Texte fourni:
============================================================

France

Immeubles effondrés à Marseille : « C’est étrange de pouvoir rentrer chez moi alors qu’il y a eu des morts à 50 mètres »

Une voiture roule doucement rue Jaubert, sous le soleil de printemps qui tape les façades jaunes. Elle longe la petite artère marseillaise, arrive au croisement de la rue de Tivoli, où des pelleteuses s’activent encore et toujours, sans relâche, sur les derniers débris. La voiture continue sa lancée, comme si de rien n’était. Elle passe ensuite sous les yeux de Paul, au pas. Le vieil homme se fige, et fixe cette scène d’ordinaire banale, devenue extraordinaire ce vendredi matin. Paul vit dans cette rue, au cœur du quartier du Camas, depuis près de cinquante ans. « Ça faisait longtemps qu’on n’avait pas vu de voiture ici », confie-t-il.

Ça faisait exactement dix-neuf jours. Le 9 avril dernier, une partie du quartier du Camas s’est vidée de toute forme de vie. Ce jour-là, l’effondrement de plusieurs immeubles suite à une explosion a tué huit Marseillais, et engendré l’évacuation en urgence de 43 bâtiments. Paul fait partie des rares voisins à avoir pu rester sur place, vivant jusqu’ici dans un quartier fantôme, où les pompiers, experts, élus locaux et journalistes avaient remplacé les habitants de ces rues habituellement paisibles.

« Une partie de la vie du quartier reprend »

Dix-neuf jours plus tard, les journalistes sont toujours là, les pompiers aussi, les élus locaux également. Mais quelque chose a changé.  « Aujourd’hui, une partie de la vie du quartier reprend », se félicite le maire Benoît Payan. Dans un communiqué de presse envoyé jeudi soir, la ville de Marseille a annoncé le retour de 72 ménages, soit 138 personnes, dans 19 immeubles de la rue Jaubert et la rue Abbé-de-l’Epée, deux rues perpendiculaires de la rue de Tivoli, dès ce vendredi à 9 heures, les experts ayant écarté tout danger vital dans ces bâtiments.

============================================================

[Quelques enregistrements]
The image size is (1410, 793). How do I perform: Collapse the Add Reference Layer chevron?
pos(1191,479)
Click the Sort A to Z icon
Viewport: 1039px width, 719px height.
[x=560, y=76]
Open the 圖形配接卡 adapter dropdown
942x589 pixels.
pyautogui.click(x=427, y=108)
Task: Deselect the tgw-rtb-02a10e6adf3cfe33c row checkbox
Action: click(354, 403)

============================================================

À faire:
1. Répondez, s'il vous plaît, à ces questions sur l'article consacré aux immeubles effondrés à Marseille :
(a) Depuis combien de temps Paul vit-il dans sa rue ?
(b) Combien de bâtiments ont été évacués en urgence le 9 avril ?
(c) Combien de ménages la ville de Marseille a-t-elle annoncé voir revenir ?
2. Recopiez à l'identique chacune des lignes de la liste d'enregistrements, de la première à la dernière.

Réponses aux consignes:
1.
(a) Depuis près de cinquante ans.
(b) 43 bâtiments.
(c) 72 ménages, soit 138 personnes.

2.
The image size is (1410, 793). How do I perform: Collapse the Add Reference Layer chevron?
pos(1191,479)
Click the Sort A to Z icon
Viewport: 1039px width, 719px height.
[x=560, y=76]
Open the 圖形配接卡 adapter dropdown
942x589 pixels.
pyautogui.click(x=427, y=108)
Task: Deselect the tgw-rtb-02a10e6adf3cfe33c row checkbox
Action: click(354, 403)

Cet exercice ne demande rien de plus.